September 10, 2004
On cruise control
Construction in Kitchener remains stable
Stable, steady, consistent.
That’s how Hugh Howie, executive director of the Grand Valley Construction Association, describes the construction industry in Kitchener and surrounding area.
“We don’t see much in the way of highs and lows,” he says. “Sure we do have our ups and downs but it never goes to the extreme it does in other parts of the province. We’ve seen stable, steady growth. It’s been stable for the construction industry this year.” The reason?
According to Howie, it has a lot to do with location and the diverse economy of the area.
Just off Highway 401, about an hour’s drive from Toronto, Kitchener is centrally located and construction workers can easily get to projects in a number of cities.
In fact, a bulletin board in the GVCA office in Cambridge shows its members presently have projects from Brampton, Guelph and Milton to Oakville, Dunville and Brantford.
“It’s really beneficial because a lot of projects are in an hour’s proximity,” says Howie. “We can be anywhere in an hour.”
The location also helps attract construction work into the area.
“In the last few years there’s been an influx of distribution warehouses, in part because of our central location,” says Howie.
The diverse economy is another trump card for Kitchener and area.
The city has a varied economy and, alongside a strong manufacturing base, it has universities, hospitals and a robust high-technology sector.
“We probably have more universities than other places and we’re not ruled by one big plant starting up,” says Howie. “Kitchener and the region have never been stuck with one industry. We’ve never been a one-industry town and this has led to stability.
“We have a little bit of everything. To me that’s the key. We have a balanced economy.”
The universities have especially helped because they’re always coming out with big projects, says Howie.
Recently, a proposed University of Waterloo Health Sciences Campus moved a step closer to reality for downtown Kitchener.
The campus—a collaborative project between the university and the city—will be anchored by a School of Pharmacy and include a Family Medicine Teaching Centre that will combine clinical care with teaching and research in family medicine.
Meanwhile, Wilfrid Laurier University is relocating its faculty of social work from the Waterloo campus to St.

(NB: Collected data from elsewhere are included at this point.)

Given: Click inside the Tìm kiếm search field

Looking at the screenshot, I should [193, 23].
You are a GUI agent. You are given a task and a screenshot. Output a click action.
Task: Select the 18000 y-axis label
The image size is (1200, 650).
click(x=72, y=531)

Jerome’s High School in downtown Kitchener by September of 2006. The building will require just over $5 million in renovations.
The city’s location and diversity have also reaped other dividends for the city, namely a well-stocked, stable skilled trades workforce, according to Howie.

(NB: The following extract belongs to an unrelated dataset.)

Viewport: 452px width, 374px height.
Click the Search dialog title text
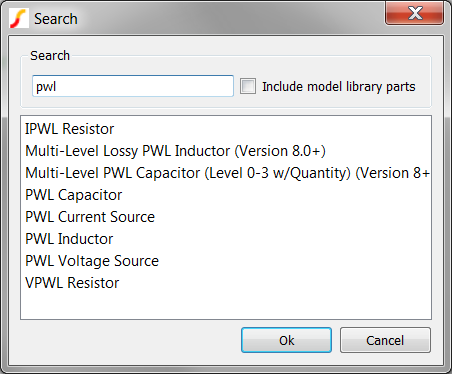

“Because our construction doesn’t go through the peaks and valleys to much extent people don’t pick up and go. One of the things we’ve got here is that it’s a nice place to live and we still have relatively affordable housing. Our wages are also much the same as in Toronto.”
As a result, Howie says, labour shortages are few and far between in Kitchener.

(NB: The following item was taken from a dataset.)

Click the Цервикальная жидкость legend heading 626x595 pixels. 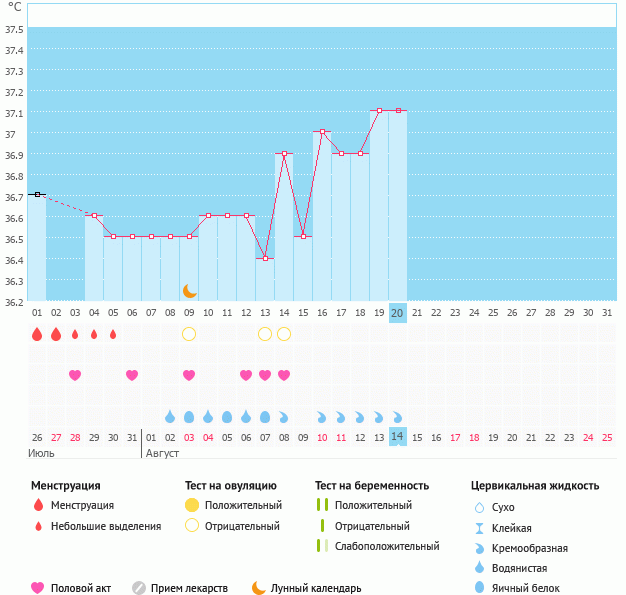click(x=535, y=486)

“The odd time there’s some big project that will temporarily clear out the union halls, but for the most part we’re okay.’
Howie, who took over the top job at the GVCA about a year and a half ago, says one of the challenges for construction in the Kitchener area—with companies like ATS and Research in Motion—is to stay on top of technology.
To that end, the GVCA is involved in a number of programs and activities aimed at educating members.
The GVCA has a representative on the advisory committee of the architectural construction engineering technology program at Conestoga College and is also a member of both the Canadian Construction Association and the Council of Ontario Construction Associations.
The GVCA now has 540 members, making it the third largest construction association behind Toronto and Hamilton-Halton.
The association was formed in 1974 when exchanges in Kitchener and Guelph joined forces. Originally, there were 250 members.